§ **Prompt**
Of the lines below, report only those that contain "last".

[Stored items]
┄┄┄┄┄┄

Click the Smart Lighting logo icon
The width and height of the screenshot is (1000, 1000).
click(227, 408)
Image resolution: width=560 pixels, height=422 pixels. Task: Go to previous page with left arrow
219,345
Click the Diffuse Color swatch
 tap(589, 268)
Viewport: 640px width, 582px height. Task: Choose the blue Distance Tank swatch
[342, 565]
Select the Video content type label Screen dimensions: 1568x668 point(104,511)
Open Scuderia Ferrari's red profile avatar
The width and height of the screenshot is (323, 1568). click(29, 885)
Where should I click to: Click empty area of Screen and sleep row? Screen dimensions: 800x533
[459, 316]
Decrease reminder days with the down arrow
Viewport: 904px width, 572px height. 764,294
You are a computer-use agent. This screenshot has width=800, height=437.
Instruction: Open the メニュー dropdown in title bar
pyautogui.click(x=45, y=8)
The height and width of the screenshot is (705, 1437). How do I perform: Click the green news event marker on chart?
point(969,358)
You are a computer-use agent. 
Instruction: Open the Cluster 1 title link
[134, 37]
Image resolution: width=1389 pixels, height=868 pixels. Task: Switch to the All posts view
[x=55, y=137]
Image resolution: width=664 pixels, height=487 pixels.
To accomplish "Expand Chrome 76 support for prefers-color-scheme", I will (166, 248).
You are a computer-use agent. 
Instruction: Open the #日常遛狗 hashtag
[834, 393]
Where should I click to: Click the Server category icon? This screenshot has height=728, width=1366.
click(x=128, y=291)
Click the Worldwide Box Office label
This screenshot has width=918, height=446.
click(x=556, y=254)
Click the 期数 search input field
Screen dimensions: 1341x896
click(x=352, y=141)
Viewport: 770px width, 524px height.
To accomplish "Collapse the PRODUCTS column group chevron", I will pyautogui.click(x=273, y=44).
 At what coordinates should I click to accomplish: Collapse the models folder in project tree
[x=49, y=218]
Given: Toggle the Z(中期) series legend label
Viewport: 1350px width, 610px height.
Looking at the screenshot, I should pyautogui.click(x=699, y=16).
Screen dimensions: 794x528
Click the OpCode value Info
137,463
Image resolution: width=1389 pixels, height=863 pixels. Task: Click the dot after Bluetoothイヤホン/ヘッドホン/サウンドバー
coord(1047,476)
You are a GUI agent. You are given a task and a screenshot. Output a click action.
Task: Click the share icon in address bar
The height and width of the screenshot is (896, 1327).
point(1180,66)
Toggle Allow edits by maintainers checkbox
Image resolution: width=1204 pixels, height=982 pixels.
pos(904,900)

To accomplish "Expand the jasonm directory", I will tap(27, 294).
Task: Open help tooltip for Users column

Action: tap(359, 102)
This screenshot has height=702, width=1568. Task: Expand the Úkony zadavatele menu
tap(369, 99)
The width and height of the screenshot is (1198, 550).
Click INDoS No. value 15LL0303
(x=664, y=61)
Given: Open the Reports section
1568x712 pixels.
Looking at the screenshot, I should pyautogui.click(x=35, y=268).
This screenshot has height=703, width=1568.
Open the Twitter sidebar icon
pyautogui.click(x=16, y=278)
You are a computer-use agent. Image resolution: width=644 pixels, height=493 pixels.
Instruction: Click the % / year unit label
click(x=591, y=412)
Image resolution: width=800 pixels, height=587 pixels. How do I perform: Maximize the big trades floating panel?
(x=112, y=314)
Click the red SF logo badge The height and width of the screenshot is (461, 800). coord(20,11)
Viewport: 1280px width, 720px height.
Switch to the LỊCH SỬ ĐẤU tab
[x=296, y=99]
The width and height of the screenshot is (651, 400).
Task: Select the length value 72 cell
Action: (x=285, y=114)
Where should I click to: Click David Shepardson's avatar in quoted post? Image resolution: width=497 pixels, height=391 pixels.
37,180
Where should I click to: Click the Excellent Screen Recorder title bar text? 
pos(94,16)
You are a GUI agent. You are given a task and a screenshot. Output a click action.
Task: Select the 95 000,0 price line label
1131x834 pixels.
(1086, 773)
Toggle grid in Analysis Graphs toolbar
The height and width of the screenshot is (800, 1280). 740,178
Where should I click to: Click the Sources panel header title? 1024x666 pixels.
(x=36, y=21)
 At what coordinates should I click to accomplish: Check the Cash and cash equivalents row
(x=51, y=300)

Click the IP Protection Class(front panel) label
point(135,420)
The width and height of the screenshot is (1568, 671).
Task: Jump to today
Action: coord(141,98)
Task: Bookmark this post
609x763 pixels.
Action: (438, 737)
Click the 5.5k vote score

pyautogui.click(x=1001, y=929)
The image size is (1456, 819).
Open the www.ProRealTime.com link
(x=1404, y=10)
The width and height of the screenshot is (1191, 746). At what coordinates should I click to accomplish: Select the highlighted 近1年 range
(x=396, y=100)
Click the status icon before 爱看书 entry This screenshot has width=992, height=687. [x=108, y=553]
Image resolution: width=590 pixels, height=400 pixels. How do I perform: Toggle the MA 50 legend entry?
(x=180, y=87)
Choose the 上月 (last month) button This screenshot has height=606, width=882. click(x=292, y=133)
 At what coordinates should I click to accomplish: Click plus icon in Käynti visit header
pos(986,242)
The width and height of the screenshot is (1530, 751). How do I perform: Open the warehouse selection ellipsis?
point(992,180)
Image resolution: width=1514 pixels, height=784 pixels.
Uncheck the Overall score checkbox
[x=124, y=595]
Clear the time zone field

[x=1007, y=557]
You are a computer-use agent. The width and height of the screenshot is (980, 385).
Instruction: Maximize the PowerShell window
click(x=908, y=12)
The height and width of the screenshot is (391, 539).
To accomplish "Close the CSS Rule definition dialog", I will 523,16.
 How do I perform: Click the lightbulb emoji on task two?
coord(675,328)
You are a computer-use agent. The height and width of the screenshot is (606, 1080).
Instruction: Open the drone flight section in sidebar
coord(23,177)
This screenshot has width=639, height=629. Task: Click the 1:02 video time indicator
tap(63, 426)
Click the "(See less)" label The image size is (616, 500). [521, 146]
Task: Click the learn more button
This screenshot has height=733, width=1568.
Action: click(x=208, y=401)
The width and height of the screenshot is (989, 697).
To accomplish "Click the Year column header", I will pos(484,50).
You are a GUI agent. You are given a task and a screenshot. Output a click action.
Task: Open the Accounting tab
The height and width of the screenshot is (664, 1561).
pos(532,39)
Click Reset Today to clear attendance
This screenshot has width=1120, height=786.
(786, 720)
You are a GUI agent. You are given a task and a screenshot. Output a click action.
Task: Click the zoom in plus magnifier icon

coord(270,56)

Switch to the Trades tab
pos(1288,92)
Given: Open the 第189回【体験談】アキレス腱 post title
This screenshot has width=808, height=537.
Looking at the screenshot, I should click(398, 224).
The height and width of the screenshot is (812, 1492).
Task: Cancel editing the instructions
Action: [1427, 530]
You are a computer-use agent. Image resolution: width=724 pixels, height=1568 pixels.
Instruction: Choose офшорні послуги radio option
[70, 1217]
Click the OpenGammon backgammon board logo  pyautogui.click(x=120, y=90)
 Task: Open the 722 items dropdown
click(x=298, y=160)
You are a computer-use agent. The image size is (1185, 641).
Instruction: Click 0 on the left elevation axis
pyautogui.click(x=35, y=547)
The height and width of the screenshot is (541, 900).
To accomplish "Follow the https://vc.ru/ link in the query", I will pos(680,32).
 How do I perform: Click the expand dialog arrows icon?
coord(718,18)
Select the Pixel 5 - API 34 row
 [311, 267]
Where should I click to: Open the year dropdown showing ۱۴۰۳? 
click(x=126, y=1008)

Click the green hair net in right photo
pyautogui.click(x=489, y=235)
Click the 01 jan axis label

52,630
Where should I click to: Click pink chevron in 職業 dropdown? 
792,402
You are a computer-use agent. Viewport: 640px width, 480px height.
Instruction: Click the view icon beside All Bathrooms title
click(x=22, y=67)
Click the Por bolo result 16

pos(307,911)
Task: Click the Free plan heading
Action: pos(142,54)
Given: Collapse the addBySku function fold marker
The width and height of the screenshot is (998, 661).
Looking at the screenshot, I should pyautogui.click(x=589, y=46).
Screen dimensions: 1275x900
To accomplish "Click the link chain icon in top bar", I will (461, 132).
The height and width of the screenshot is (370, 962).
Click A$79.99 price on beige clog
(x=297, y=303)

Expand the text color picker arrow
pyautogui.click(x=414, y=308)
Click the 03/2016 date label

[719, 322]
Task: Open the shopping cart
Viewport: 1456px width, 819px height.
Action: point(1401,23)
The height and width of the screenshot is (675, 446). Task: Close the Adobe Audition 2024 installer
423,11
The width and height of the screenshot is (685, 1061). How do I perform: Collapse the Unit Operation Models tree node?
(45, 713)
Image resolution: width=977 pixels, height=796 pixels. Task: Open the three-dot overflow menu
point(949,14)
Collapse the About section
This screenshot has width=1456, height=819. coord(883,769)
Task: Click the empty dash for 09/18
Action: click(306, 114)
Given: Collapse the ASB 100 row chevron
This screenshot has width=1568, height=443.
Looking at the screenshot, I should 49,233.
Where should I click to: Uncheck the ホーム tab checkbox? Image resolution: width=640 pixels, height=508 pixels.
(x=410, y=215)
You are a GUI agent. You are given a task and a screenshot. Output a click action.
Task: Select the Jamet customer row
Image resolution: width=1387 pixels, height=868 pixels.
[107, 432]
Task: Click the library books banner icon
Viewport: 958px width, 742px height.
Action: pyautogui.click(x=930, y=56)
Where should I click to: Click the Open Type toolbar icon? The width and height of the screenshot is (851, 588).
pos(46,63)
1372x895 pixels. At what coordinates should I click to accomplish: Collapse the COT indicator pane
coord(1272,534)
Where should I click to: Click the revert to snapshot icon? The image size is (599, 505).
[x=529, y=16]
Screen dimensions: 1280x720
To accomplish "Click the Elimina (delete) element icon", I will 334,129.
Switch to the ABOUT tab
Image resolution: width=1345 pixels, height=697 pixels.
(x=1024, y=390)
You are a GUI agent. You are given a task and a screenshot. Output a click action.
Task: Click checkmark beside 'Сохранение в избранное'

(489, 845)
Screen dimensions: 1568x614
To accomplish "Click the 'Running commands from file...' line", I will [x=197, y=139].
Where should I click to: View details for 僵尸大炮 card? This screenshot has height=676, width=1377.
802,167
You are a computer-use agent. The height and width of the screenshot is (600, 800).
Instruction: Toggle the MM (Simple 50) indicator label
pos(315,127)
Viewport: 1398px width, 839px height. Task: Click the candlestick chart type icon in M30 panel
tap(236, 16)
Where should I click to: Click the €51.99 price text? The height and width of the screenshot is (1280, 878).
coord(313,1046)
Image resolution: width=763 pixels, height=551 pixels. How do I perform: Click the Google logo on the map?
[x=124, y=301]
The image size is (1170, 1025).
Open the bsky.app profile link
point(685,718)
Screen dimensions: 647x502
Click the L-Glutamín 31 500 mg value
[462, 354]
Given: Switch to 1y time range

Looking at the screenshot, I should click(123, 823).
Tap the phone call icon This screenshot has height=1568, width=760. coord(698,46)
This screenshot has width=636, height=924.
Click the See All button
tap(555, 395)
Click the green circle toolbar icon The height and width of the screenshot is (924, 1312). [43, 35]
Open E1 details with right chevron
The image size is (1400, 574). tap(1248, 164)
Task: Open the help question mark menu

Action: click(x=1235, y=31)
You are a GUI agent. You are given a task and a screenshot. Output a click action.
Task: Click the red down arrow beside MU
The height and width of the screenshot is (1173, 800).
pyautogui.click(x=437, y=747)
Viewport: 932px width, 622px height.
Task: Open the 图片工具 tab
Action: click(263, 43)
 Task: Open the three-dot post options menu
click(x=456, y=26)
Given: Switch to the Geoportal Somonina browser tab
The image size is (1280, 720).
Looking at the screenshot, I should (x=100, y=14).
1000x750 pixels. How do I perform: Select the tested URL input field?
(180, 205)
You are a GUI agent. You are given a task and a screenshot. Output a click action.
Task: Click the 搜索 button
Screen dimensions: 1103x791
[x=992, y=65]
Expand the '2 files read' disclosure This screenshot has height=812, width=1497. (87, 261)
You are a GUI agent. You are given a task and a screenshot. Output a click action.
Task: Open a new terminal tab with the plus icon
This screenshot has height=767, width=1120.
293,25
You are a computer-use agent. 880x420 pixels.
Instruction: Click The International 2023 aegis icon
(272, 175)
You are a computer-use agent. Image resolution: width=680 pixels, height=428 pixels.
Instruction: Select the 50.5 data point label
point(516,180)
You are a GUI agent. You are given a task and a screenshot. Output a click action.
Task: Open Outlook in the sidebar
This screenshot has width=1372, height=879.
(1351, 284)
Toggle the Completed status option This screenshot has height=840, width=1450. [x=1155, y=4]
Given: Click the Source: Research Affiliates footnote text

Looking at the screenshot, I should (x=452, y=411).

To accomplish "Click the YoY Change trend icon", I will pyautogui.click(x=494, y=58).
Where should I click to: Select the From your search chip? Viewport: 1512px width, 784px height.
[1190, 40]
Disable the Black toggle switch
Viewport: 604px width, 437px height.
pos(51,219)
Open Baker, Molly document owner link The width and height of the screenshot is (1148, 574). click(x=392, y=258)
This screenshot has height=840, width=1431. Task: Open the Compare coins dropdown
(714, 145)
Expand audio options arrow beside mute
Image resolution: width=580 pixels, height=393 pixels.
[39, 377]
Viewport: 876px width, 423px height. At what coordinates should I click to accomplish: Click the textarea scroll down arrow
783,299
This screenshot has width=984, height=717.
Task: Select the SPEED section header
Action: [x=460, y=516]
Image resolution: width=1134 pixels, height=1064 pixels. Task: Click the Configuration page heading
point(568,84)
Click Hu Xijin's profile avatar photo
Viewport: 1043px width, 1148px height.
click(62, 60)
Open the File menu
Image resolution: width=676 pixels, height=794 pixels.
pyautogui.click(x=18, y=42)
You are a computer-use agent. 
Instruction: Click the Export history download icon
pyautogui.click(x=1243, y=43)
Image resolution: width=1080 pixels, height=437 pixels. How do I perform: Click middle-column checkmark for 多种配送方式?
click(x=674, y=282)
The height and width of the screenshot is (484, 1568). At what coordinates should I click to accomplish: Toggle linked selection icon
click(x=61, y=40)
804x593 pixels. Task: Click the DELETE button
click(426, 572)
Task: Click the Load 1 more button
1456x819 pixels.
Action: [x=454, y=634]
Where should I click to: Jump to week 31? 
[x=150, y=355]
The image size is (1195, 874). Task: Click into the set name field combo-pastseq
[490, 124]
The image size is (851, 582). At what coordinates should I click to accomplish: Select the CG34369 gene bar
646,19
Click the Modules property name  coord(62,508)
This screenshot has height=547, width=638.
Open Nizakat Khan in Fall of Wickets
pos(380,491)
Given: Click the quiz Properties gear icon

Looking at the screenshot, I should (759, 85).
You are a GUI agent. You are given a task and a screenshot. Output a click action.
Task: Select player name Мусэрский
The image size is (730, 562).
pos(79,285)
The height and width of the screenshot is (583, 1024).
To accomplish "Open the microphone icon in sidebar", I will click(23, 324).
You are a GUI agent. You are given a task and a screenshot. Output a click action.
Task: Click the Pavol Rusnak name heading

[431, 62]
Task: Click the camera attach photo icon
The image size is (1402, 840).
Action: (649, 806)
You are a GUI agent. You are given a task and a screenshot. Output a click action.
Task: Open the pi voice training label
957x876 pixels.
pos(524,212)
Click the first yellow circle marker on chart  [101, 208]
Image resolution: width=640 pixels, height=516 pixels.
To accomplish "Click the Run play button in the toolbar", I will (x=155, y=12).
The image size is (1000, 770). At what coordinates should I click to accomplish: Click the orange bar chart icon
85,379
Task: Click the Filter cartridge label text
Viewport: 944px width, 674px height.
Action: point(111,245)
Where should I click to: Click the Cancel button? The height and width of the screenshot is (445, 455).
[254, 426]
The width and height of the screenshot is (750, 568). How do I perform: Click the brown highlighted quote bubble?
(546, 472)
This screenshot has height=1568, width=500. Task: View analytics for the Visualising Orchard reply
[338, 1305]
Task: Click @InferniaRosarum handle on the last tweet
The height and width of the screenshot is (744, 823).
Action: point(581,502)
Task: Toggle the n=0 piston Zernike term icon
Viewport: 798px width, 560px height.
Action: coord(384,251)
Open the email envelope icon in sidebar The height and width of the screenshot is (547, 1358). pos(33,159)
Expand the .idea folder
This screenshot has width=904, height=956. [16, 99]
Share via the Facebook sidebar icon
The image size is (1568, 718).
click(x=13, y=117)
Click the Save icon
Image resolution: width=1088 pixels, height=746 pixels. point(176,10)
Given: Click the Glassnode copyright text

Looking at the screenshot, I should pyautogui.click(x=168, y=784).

┄┄┄┄┄┄

§ **Answer to the problem**
Choose the 上月 (last month) button This screenshot has height=606, width=882. click(x=292, y=133)
Task: Click @InferniaRosarum handle on the last tweet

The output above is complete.